One of our clients, Hulu, uses the service experience as a way to drive Emotional Loyalty. Early reads on our service innovations indicate 82.4 percent of viewers have a propensity to leverage them, which can translate to a 50 percent reduction in weekly active support hours and the associated operating costs.
Other metrics to watch include Frequency of Visit, Customer Lifetime Value and Cross-Sell Rate.
What Actions Improve Emotional Loyalty?
1. The Marketing Approach
The path to Emotional Loyalty begins with a robust content plan: blog posts, social media interaction, short YouTube videos and more. Each piece of content must be concise, relevant and actionable; customers have little patience for endless blocks of text or glaringly outdated pieces. A multi-channel approach ensures that customers keep your brand top-of-mind regardless of how they stay connected and presents a variety of content options.
To further elevate, establish a Loyalty and Engagement Plan. This may include offering customers both tangible and intangible benefits for their continued business—discounts, early access and concierge services are effective, but so are personalized, hand-written notes on their birthdays. A great plan finds the intersection of what your customers care about most and what you’re most uniquely positioned to offer. And don’t let fear of scaling stop you – even micro experiences have the potential to go viral and become an amazing story for your brand.
2. The Data & Technology Approach
Invest in your Data Strategy and Audience Segmentation Strategy. Personalization takes many forms and is fueled by your data assets. Individual messaging, or hyper-personalization, requires a robust eco-system of data and content management powered by AI and machine-learning algorithms. “One-to-many” messaging can be achieved with a well-defined segmentation strategy and audience planning. No matter where your brand is in its data and technology journey, there’s always more opportunity to harness these strategies.
And remember the importance of employee enablement. Too often technology and data investments fall short on their ROI promise due to lack of adoption (or understanding) of the modern tools in the toolkit. Have an enablement plan – and change management plan when there’s resistance – should be part of the business case and ‘I’ in ROI.
3. The Community and Public Relations Approach
In today’s economic, social and political climate, the winners are brands that engage in philanthropy. In its 2020 “Strength of Purpose” study, Zeno Group found that customers were four times more likely to patronize brands that share their same morals and stood by them by running charitable campaigns. These customers were also six times more likely to stick with a brand during trying times.
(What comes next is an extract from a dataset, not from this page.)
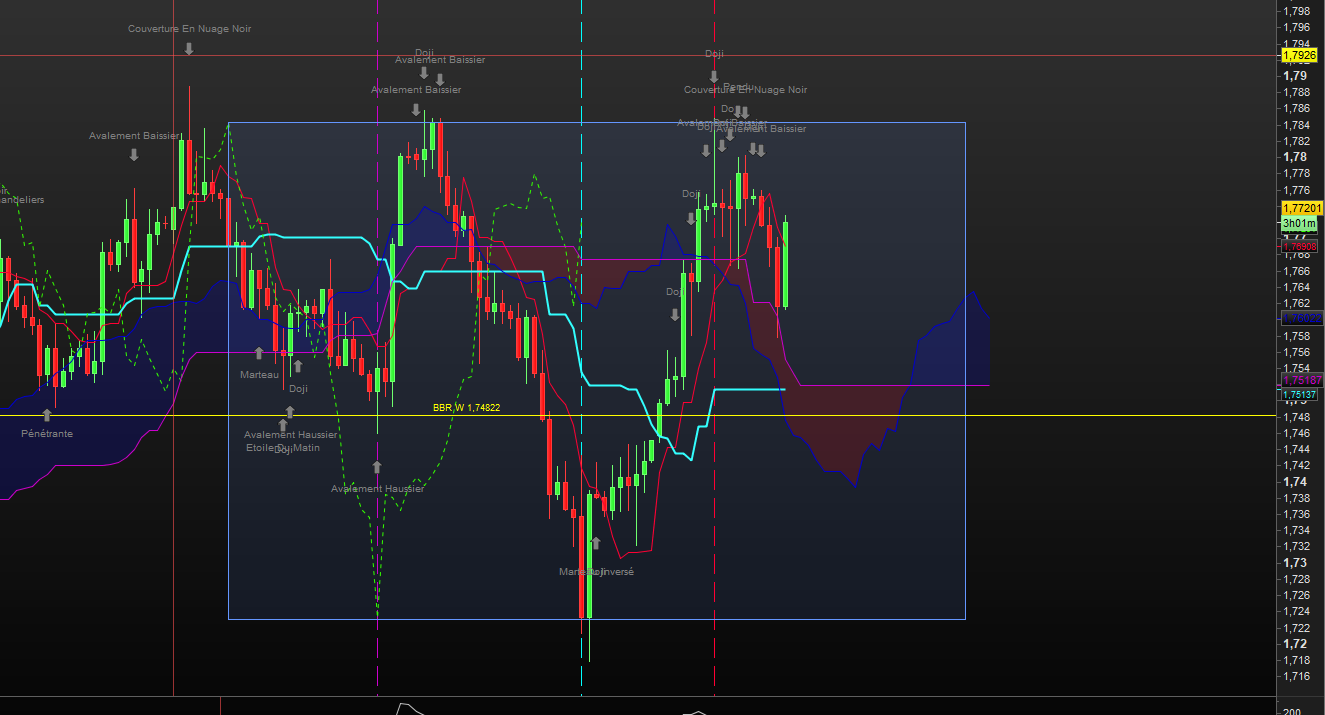
Task: Click the down arrow under the topmost right Doji
Action: pyautogui.click(x=714, y=76)
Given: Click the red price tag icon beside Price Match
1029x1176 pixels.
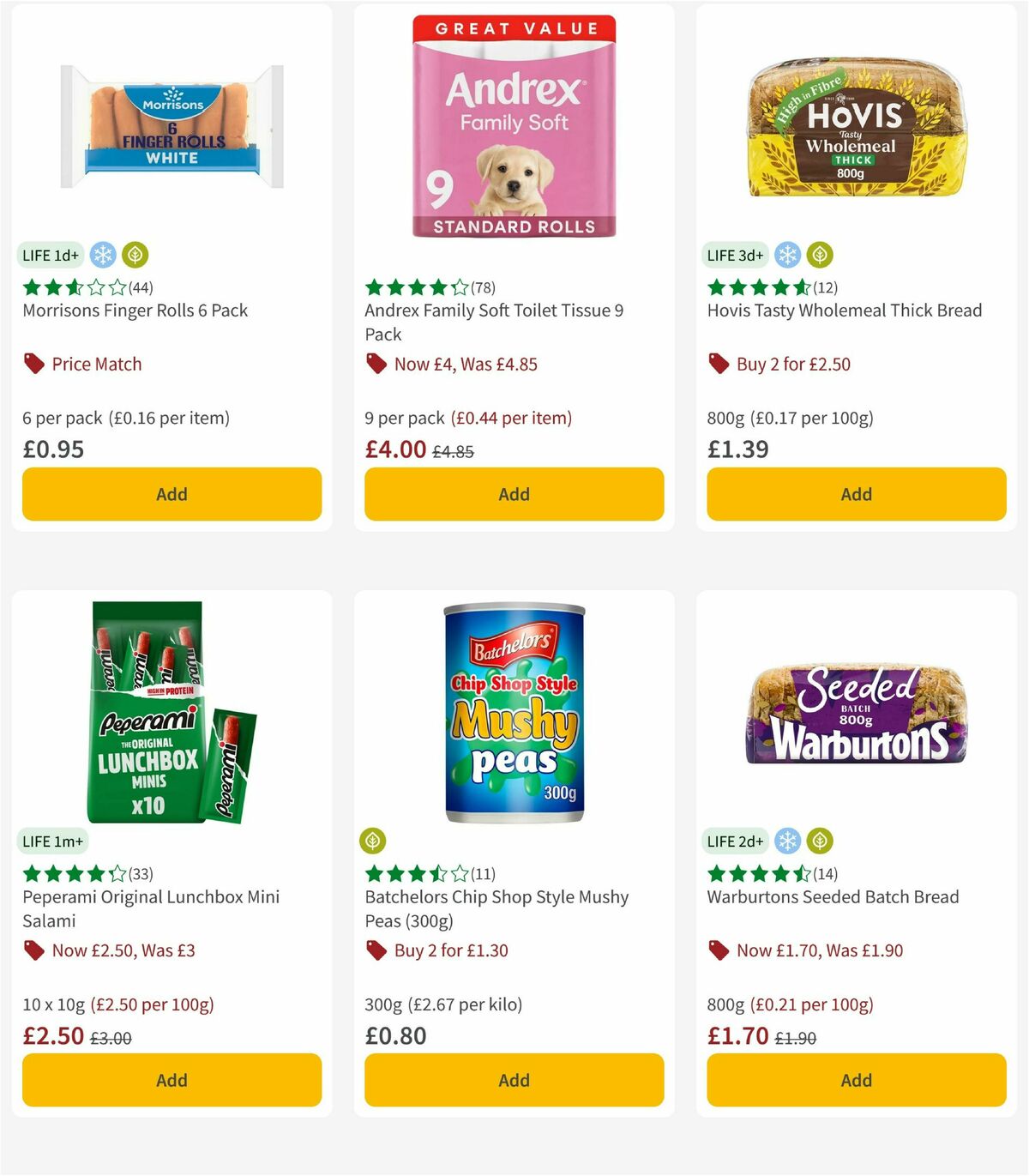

Strengthen your fund-raising campaigns by communicating how the cause itself was chosen. Customers prefer to engage in campaigns that they perceive as particularly relevant to your values, such as a food service company offering meals to underserved communities or a company supporting breast cancer awareness should the CEO receive that diagnosis. Thank customers and employees for their support and offer specific benchmarks for donors to reach—in the earlier example, it’s communicating that a donation of 25 dollars could be used to purchase a full meal kit. Don’t forget to match donations, which is considered a given these days.
In Rightpoint’s relentless pursuit to make everything work better, we love partnering with our clients to tackle the challenges of building Emotional Loyalty. From our strategists and analysts to our researchers and technologists, we put ourselves in your customers’ shoes to critically and creatively discover the solution.